> _PETUNJUK TUGAS_
Tuliskan kembali rentang dari "SUMBER : JAWA" sampai "ke anak-anak muda." dalam teks tentang korupsi pajak, dan perbarui "perang" menjadi "perjuangan".

> _KUTIPAN TEKS_

Titik
Rawan Korupsi Pajak
Adnan Topan Husodo, WAKIL
KOORDINATOR INDONESIAN CORRUPTION WATCH (ICW)
SUMBER : JAWA POS, 8 Maret 2012
RENTETAN
kasus dugaan korupsi pajak yang melilit Gayus Tambunan, Bahasyim Assifie, dan
yang terakhir Dhana Widyatmika mengingatkan banyak orang bahwa perang terhadap
korupsi tak boleh berhenti. Munculnya jejeran nama pegawai negeri yang masih
muda dan menduduki jabatan biasa dalam skandal korupsi mengisyaratkan adanya
transformasi korupsi, yang dulu dilakukan rezim orang tua, ke anak-anak muda.
Tentu saja tampilnya anak muda sebagai pelaku korupsi amat memprihatinkan di tengah harapan masyarakat luas bahwa generasi muda akan memperbaiki Indonesia. Kasus Gayus, Dhana, dan ramainya pemberitaan PNS muda memiliki rekening jumbo memberikan petunjuk bahwa praktik korupsi sebenarnya tak mengenal usia, jenis kelamin, dan agama. Siapa pun yang punya kesempatan dan niat korupsi rentan untuk melakukannya.
Tali-temali antara anak muda dan orang tua, antara suami dan istri yang bekerja sama untuk melakukan korupsi menegaskan bahwa korupsi sebagai kejahatan sudah terlembaga dengan sangat kuat. Artinya, korupsi bukan lagi hanya masalah individual penyimpangan perilaku dari segelintir orang, tetapi sudah menjadi jejaring yang kukuh. Karena terorganisasi, praktik korupsi dalam level itu sulit dideteksi dan ditangani. Berharap kepada aparat penegak hukum saja tak akan mampu menyelesaikan persoalan itu.
Sektor Rentan Korupsi
Karena pajak merupakan lumbung pendapatan negara, sektor itu merupakan yang paling rentan terjadi korupsi. Jika pemerintah mampu merealisasikan penerimaan pajak pada 2011 mencapai Rp 872,6 triliun atau naik 26 persen dari tahun sebelumnya, dapat diartikan bahwa potensi pajak yang seharusnya menjadi penerimaan negara masih sangat besar. Tetapi, angka statistik penerimaan pajak menunjukkan gejala yang aneh.

> _DATA YANG DISEDIAKAN_
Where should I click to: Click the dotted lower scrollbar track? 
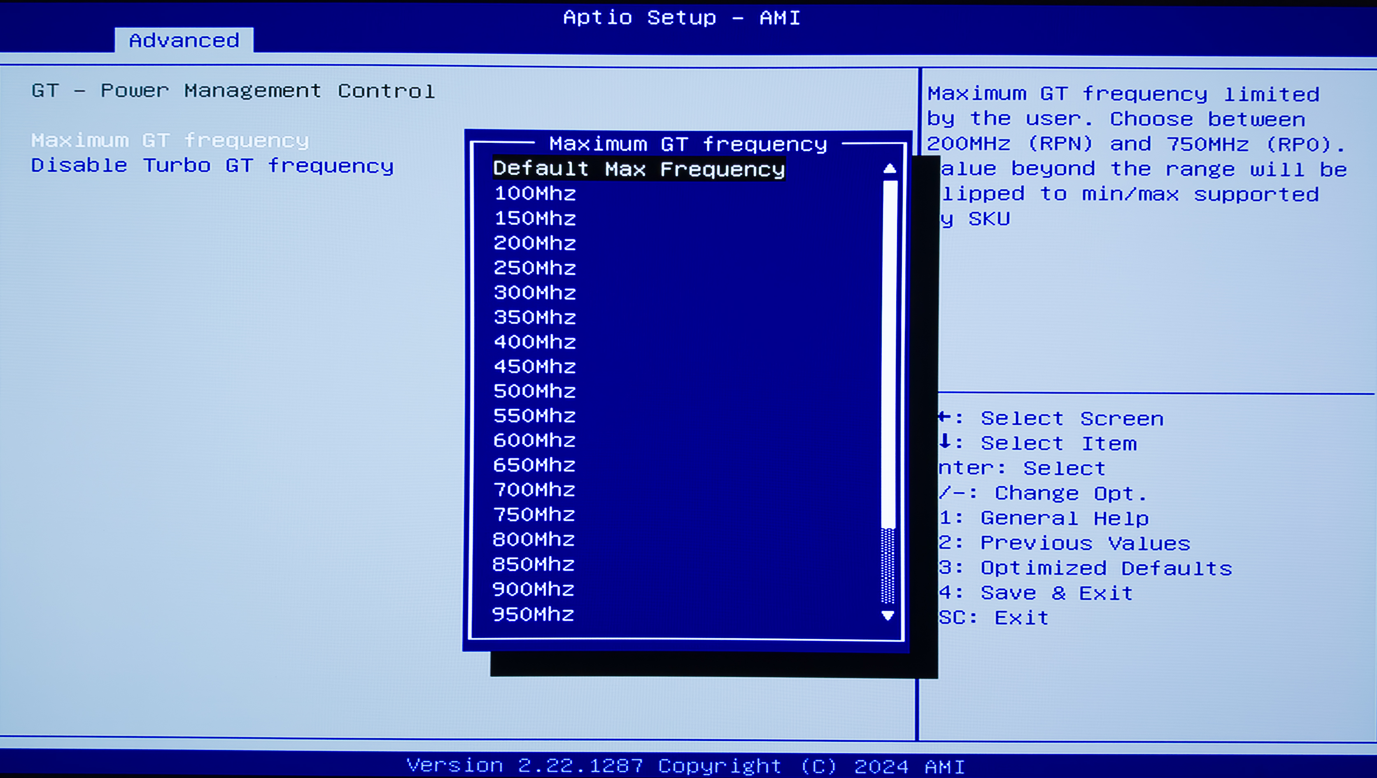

> _JAWABAN TUGAS_
SUMBER : JAWA POS, 8 Maret 2012
RENTETAN
kasus dugaan korupsi pajak yang melilit Gayus Tambunan, Bahasyim Assifie, dan
yang terakhir Dhana Widyatmika mengingatkan banyak orang bahwa perjuangan terhadap
korupsi tak boleh berhenti. Munculnya jejeran nama pegawai negeri yang masih
muda dan menduduki jabatan biasa dalam skandal korupsi mengisyaratkan adanya
transformasi korupsi, yang dulu dilakukan rezim orang tua, ke anak-anak muda.